Purpose in Pain

Updates | Stories | Lives Changed

“I believe God is choosing not to heal me because He wants to touch people’s lives through this ‘fragile jar of clay’.”

Though struggling with Parkinson’s disease and Rheumatoid Arthritis, Ruth Palnick has found that pain can be a beautiful bridge to evangelism.


“You can strike up a conversation with a wall,” Ruth’s mother used to tell her. She’s never had a hard time talking with anyone she meets. This God-given gift not only brought Ruth a particular joy, but also served to show her from a young age that God was leading her to be an evangelist. Today, after 29 years, Ruth has retired from Missions Door, but not from that ministry.

Ruth’s ministry career began in 1989 when she was appointed by Missions Door to work in Honduras. While there, Ruth’s ministry time was divided between serving as a nurse in a red-light district clinic for people with AIDS as well as teaching pastoral leadership classes. However, when Ruth’s rheumatoid arthritis flared up in 1998, she was forced to leave Honduras to seek advanced treatment, stateside. Ruth could have accepted this as the end of her ministry, but instead, she moved to Arizona to continue evangelizing, and though physically unable to work as a nurse, she began working as a Hospice chaplain.

Shortly after, in 2002, Ruth was diagnosed with Parkinson’s disease. Again, Ruth was faced with a choice: end her ministry or continue to work through the pain. And once again, Ruth pushed through. She decided to move back to the Pacific Northwest, closer to family, friends and supporting churches. Hospice of Spokane welcomed her in and Ruth spent the next 13 years doing chaplaincy in hospice, in a homeless women’s drop-in center and in a residence for formerly homeless who struggled with mental illness.

“God has given me the ability to listen to people and weave the spiritual truth into the conversations,” says Ruth. “Though my ministry with Missions Door changed locations, my work did not change.”

The most recent change in Ruth’s life has been her retirement from Missions Door. As Ruth’s Parkinson’s progressed and her mobility decreased, she made the difficult decision to retire from the Mission just a year shy of her 30th work anniversary. Now, Ruth lives in a Retirement community in Salem, Oregon.

And while this is unique to her previous moves, God has revealed to Ruth that her work is just the same. She has realized that her new home is a mission field in itself. “I may have retired from the Mission but not from ministry.”

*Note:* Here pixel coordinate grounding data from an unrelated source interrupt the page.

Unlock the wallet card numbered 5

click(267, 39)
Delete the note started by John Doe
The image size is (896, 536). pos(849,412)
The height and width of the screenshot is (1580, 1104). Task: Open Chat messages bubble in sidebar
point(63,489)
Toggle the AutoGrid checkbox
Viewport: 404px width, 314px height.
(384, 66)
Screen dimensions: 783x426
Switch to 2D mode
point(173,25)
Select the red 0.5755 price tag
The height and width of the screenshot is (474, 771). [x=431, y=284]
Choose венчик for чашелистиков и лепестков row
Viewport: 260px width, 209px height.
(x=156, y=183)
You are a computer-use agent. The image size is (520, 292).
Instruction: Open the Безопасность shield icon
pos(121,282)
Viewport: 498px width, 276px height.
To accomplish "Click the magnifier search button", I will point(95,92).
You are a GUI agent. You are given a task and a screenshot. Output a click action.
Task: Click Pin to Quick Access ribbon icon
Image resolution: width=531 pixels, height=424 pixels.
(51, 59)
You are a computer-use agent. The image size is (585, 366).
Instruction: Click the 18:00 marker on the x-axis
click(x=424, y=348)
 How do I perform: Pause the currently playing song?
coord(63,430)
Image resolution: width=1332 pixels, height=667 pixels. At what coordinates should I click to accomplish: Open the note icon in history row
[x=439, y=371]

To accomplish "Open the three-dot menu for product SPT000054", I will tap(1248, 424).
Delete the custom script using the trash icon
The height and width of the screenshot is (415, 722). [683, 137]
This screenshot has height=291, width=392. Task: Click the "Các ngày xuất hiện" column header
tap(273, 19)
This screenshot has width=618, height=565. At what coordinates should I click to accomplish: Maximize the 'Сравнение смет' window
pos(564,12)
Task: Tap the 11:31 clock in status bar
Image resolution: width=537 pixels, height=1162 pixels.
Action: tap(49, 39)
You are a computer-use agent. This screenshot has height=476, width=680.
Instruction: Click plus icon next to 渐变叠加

So, what’s Ruth message in her new mission field?  Lately, Ruth has been speaking on the subject of which God has made her somewhat of an expert—Pain.

“Everyone on earth is facing some kind of pain. That’s where the listening portion of sharing the gospel becomes so important. Listen long and listen hard to discover just where the individual is hurting. Does coming to Christ mean all of our pain will go away? Absolutely not! God can and does heal; yet beyond that, He has promised to walk with us through the pain, pouring out his grace and helping us endure.”

After all, the Bible promises us that we will suffer. (John 16:33, 1 Peter 5:10) So it is not so much the question of if we will suffer, but how we should suffer. Will we invite Christ into our suffering? This has been Ruth’s message of evangelism over the years. “I have the capacity to talk about this [pain], but we all suffer from something. Everyone is dealing with something that they need to surrender to the Lord,” Ruth says. And just as God comforts us in our suffering, we are also called to comfort those around us.

Praise be to the God and Father of our Lord Jesus Christ, the Father of compassion and the God of all comfort, who comforts us in all our troubles, so that we can comfort those in any trouble with the comfort we ourselves receive from God. For just as we share abundantly in the sufferings of Christ, so also our comfort abounds through Christ.
2 Corinthians 1:3-5

This has been Ruth’s message of evangelism over the years. Whether training leaders in Honduras or conducting funerals as a hospice chaplain, she has found that it doesn’t take long to find someone’s pain or what’s hurting their heart. Over and over, God used Ruth, in painful situations, to bring about His purpose.